Die Gemeinde hat sich des Problems bereits in den vergangenen zwei Jahren angenommen. Mit Unterstützung von Lebendfallen konnten mehrere freilebende Katzen eingefangen, tierärztlich versorgt, kastriert und anschließend wieder in ihrem angestammten Revier freigelassen werden. Diese Vorgehensweise entspricht dem bewährten Grundsatz „Einfangen – Kastrieren – Freilassen“ und trägt dazu bei, die Population tierschutzgerecht zu stabilisieren. Erfreulicherweise hat sich eine engagierte Einwohnerin bereit erklärt, die Gemeinde ehrenamtlich bei der Betreuung der freilebenden Katzen zu unterstützen.

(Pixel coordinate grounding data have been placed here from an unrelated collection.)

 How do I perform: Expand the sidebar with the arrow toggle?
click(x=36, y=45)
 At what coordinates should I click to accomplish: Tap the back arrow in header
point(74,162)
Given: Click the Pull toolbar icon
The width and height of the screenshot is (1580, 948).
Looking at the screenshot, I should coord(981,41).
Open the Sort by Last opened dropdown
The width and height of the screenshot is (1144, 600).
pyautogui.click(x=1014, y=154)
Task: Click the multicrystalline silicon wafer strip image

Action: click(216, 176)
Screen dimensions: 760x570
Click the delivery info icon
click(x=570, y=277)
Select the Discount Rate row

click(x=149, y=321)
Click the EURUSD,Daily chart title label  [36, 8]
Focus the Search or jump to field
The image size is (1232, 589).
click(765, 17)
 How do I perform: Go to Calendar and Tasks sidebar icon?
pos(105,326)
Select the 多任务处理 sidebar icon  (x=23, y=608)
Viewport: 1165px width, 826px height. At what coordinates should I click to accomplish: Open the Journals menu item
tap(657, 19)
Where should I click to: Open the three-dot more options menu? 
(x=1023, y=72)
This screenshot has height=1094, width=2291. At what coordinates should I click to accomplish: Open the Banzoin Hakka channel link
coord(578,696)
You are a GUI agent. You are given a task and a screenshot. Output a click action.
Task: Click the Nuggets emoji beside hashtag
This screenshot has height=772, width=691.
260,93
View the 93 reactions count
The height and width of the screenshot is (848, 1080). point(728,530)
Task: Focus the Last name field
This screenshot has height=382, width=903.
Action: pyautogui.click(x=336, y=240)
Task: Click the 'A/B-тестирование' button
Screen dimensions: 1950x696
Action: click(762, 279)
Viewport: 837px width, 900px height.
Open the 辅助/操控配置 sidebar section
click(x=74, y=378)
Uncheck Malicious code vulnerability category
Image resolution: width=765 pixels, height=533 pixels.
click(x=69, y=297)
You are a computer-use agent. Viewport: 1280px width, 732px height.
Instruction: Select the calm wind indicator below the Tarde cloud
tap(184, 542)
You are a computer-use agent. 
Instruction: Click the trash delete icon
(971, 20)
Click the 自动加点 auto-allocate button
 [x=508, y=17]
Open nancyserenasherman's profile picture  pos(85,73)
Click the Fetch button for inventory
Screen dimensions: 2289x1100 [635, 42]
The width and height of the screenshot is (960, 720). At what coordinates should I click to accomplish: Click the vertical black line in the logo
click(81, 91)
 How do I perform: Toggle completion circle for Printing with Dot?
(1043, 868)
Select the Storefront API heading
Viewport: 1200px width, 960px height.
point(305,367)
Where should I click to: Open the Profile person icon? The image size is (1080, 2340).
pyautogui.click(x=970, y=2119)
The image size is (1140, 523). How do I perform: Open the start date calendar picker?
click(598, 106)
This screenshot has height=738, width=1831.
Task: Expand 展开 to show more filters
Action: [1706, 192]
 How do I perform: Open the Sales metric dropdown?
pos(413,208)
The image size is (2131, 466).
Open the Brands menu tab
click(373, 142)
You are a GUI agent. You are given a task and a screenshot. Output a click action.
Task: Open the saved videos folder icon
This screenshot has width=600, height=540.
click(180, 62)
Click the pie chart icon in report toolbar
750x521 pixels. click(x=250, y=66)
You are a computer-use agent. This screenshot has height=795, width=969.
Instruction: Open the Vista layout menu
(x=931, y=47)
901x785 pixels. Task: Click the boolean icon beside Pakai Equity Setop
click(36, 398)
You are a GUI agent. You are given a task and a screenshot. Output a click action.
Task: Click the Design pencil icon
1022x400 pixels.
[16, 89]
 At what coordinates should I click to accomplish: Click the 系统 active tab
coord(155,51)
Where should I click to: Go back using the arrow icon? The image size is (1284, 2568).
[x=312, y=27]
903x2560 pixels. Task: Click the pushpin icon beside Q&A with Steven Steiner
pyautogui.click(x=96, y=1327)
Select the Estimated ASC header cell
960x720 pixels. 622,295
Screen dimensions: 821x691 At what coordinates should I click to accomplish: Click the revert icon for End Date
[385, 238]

Bürgerinnen und Bürger, die sich mit Anliegen oder Fragen zum Thema freilebende Katzen an die Gemeindeverwaltung wenden, können künftig an die ehrenamtliche Helferin vermittelt werden. Dadurch können Anliegen direkt abgestimmt und notwendige Maßnahmen schneller koordiniert werden. Die Gemeinde bittet außerdem alle Katzenhalterinnen und Katzenhalter, ihre Freigängerkatzen kastrieren sowie kennzeichnen und registrieren zu lassen. So kann jeder Einzelne dazu beitragen, dass sich die Zahl freilebender Katzen nicht weiter erhöht. Die Gemeindeverwaltung bedankt sich herzlich für die Bereitschaft bei Frau Grudzien, dieses wichtige Ehrenamt zu übernehmen. Mit diesem Engagement wird ein wertvoller Beitrag zum Tierwohl und zur langfristigen Verbesserung der Situation in Wülknitz geleistet.